È auspicabile perché, come mi ha insegnato Guido Carli, bisogna sempre stare con il Paese “più discolo” per evitare di essere gli unici a pagarne le conseguenze senza raccogliere i vantaggi di breve periodo che queste politiche consentono. Soprattutto per la politica monetaria europea, che ha subito gli effetti delle strategie accomodanti della Federal Reserve e della Bank of Japan accettando il paradosso che chi cresce ha un cambio debole e chi non cresce ha un cambio forte. La BCE si giustifica affermando che non ha i poteri di intervento sul cambio. La risposta è farseli riconoscere. Il fatto che mantenga, anche se di poco, tassi di interesse elevati attrae movimenti di capitale speculativo che innalzano il valore dell’euro, scoraggiando le esportazioni comunitarie. La Germania poi insegue il mito della valuta forte di cui per prima non beneficia, nascondendone gli effetti perché compensa la perdita di esportazioni verso l’esterno dell’Eurozona con maggiori esportazioni verso l’interno. Per i Paesi deboli invece la moneta unica è sopravvalutata, come testimoniano i loro saldi negativi della bilancia estera.

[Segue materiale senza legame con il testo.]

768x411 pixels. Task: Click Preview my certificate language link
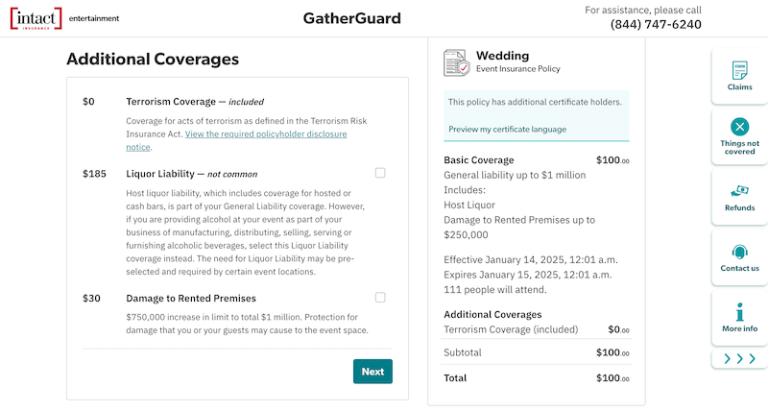coord(507,129)
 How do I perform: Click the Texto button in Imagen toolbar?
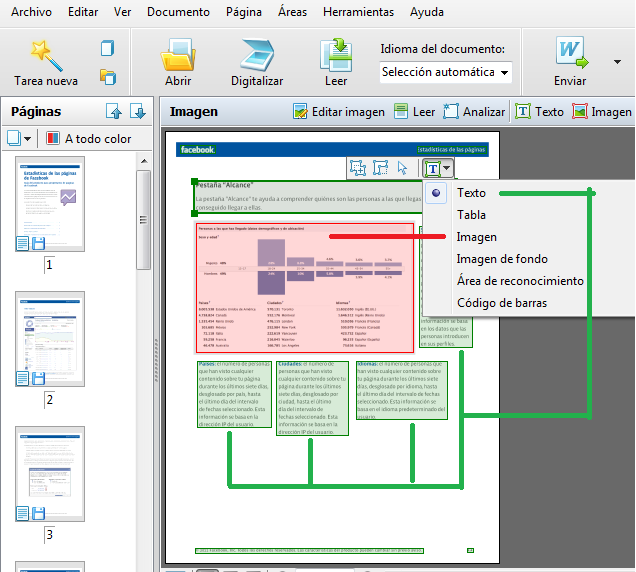point(539,112)
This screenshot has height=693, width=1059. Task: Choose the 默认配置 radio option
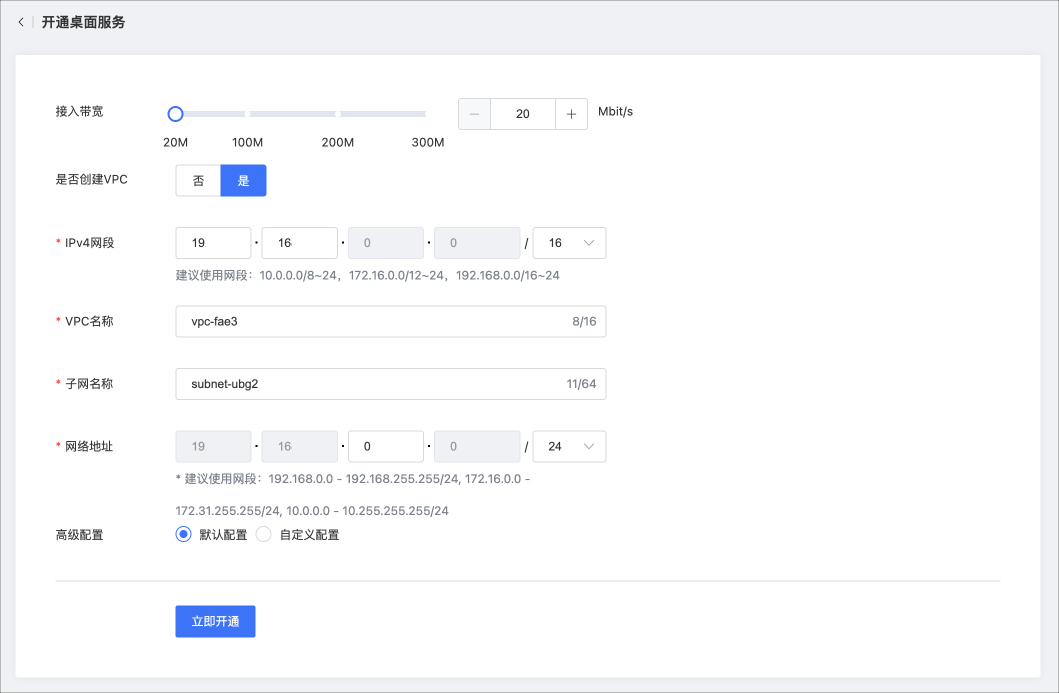pos(182,534)
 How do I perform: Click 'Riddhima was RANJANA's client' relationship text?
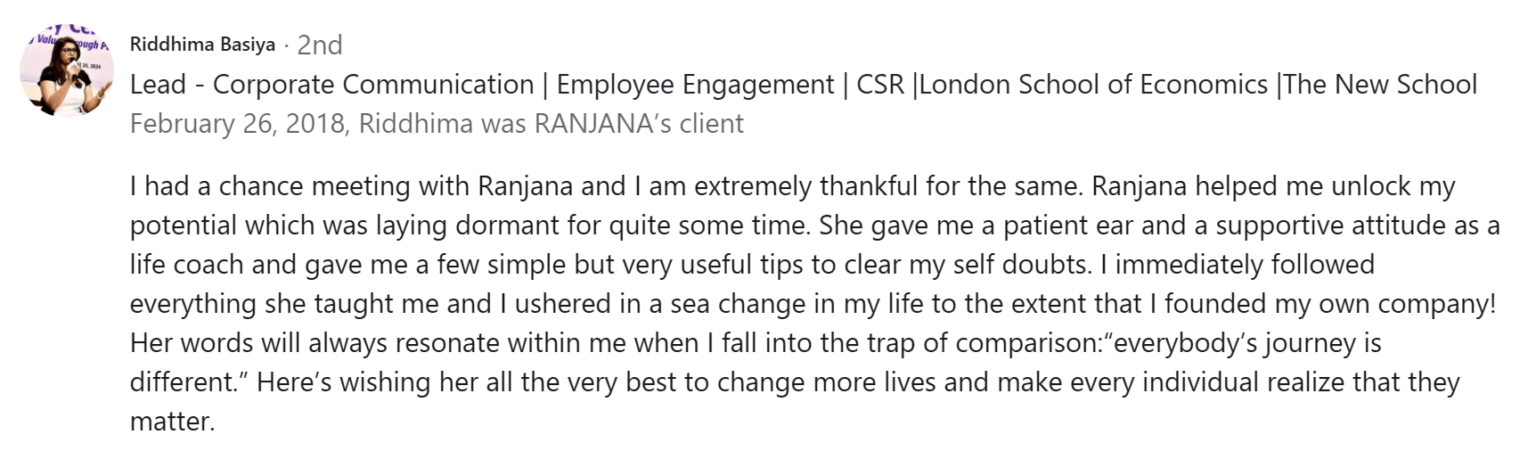(x=551, y=124)
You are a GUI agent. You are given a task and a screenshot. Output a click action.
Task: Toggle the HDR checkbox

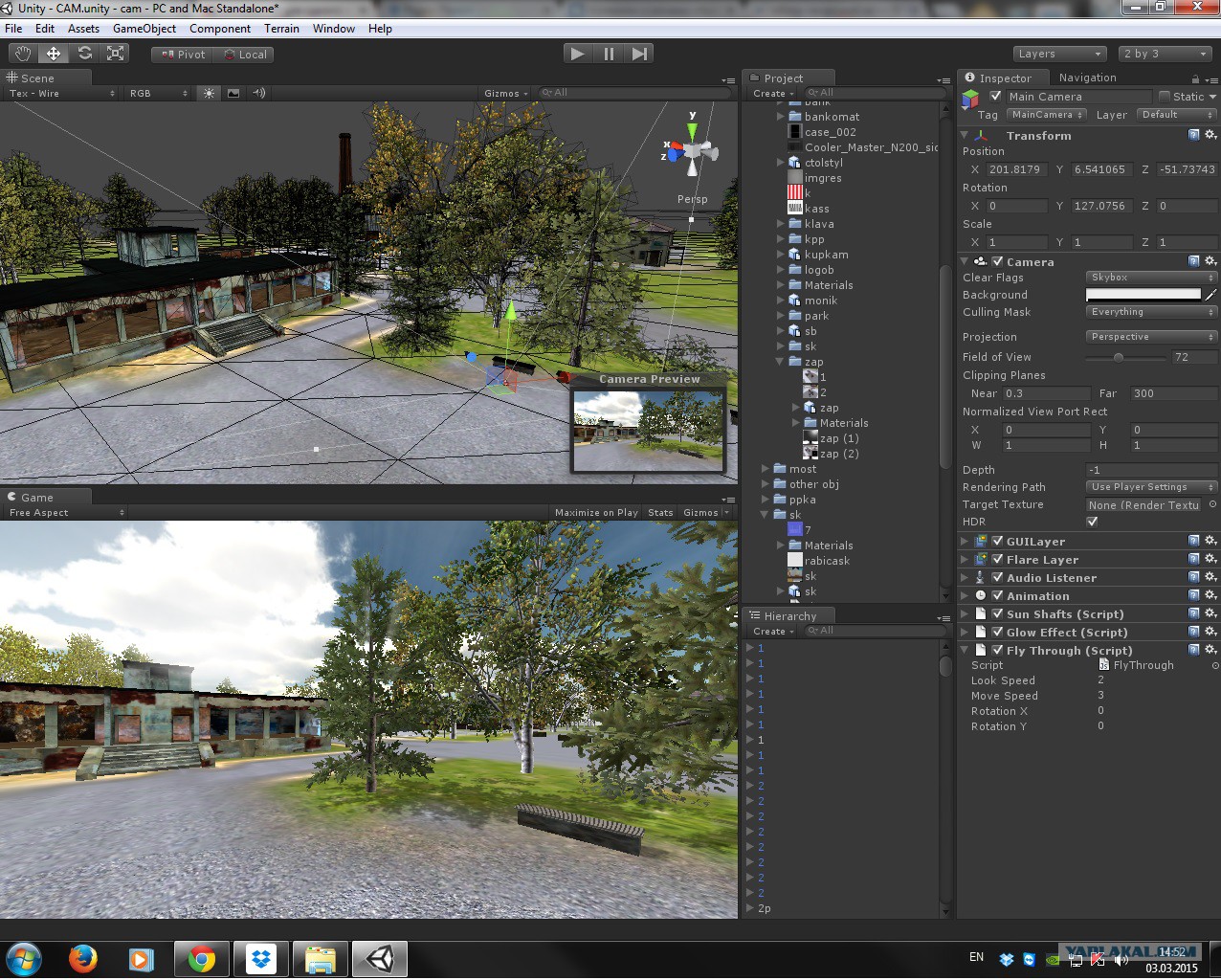1093,522
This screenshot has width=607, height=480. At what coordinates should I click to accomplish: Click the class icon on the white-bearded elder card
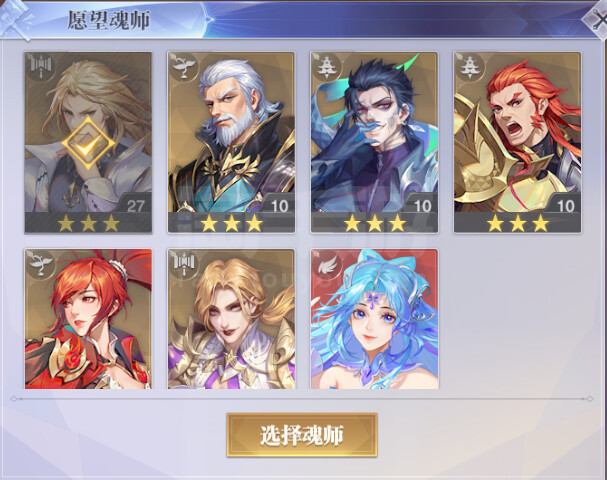[183, 68]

Pensa che l’adozione delle “Abenomics” provocherebbe uno shock salutare e immediato per la ripresa produttiva del Vecchio Continente e della sua economia stagnante?

Innanzitutto allontanerebbe gli effetti del credit crunch e il rischio di crisi bancarie legate alle sofferenze provocate dalla bassa crescita. La Fed ha acquistato l’equivalente delle nostre cartelle fondiarie, rilanciando l’attività edilizia, consentendo la rielezione di Barack Obama, riportando il valore degli asset del settore ai livelli pre-crisi, evitando il perpetuarsi delle difficoltà delle banche. L’Unione Europea ama invece scherzare con il fuoco e mantiene il settore in crisi. Si produrrebbe dunque uno shock salutare e immediato, rendendo più agevoli le riforme. L’opposto di quanto si va facendo ora.

Perché allora nessuno le prende seriamente in considerazione?

Per la miopia della Germania e di pochi altri Paesi dell’Eurozona. Mantengono l’Ue in condizioni di grave crisi che può sfociare in una sua deflagrazione con conseguenze nefaste per le relazioni internazionali. Il contenzioso mondiale che nascerebbe da un’esplosione della moneta unica sarebbe ingovernabile per tutti e soprattutto per l’Italia. Perciò è necessario avere nel cassetto un piano B.

Per l’Italia però l’attuazione nell’Ue del pacchetto di stimoli messi in campo in Giappone potrebbe costituire un alibi fuorviante per non affrontare i suoi problemi storici: spesa pubblica abnorme, apparato statale elefantiaco e presenza massiccia della politica nell’economia, debito pubblico intollerabile. 

No, assolutamente no. Agevolerebbe semmai la soluzione dei “problemi storici” che la crisi va aggravando. Naturalmente occorre spiegare agli elettori il nesso tra crescita e superamento dei ritardi irrisolti, a partire dal peso enorme del settore pubblico. Ragion per cui non si può affidare il governo a chi ha creato tale situazione. Non sarebbe credibile rivolgersi all’opinione pubblica dicendo che l’Europa, questa Europa, è l’unico avvenire del paese: tesi che nella mente del cittadino comune è ormai considerata una bugia. Pertanto occorrono un nuovo gruppo dirigente e nuove idee.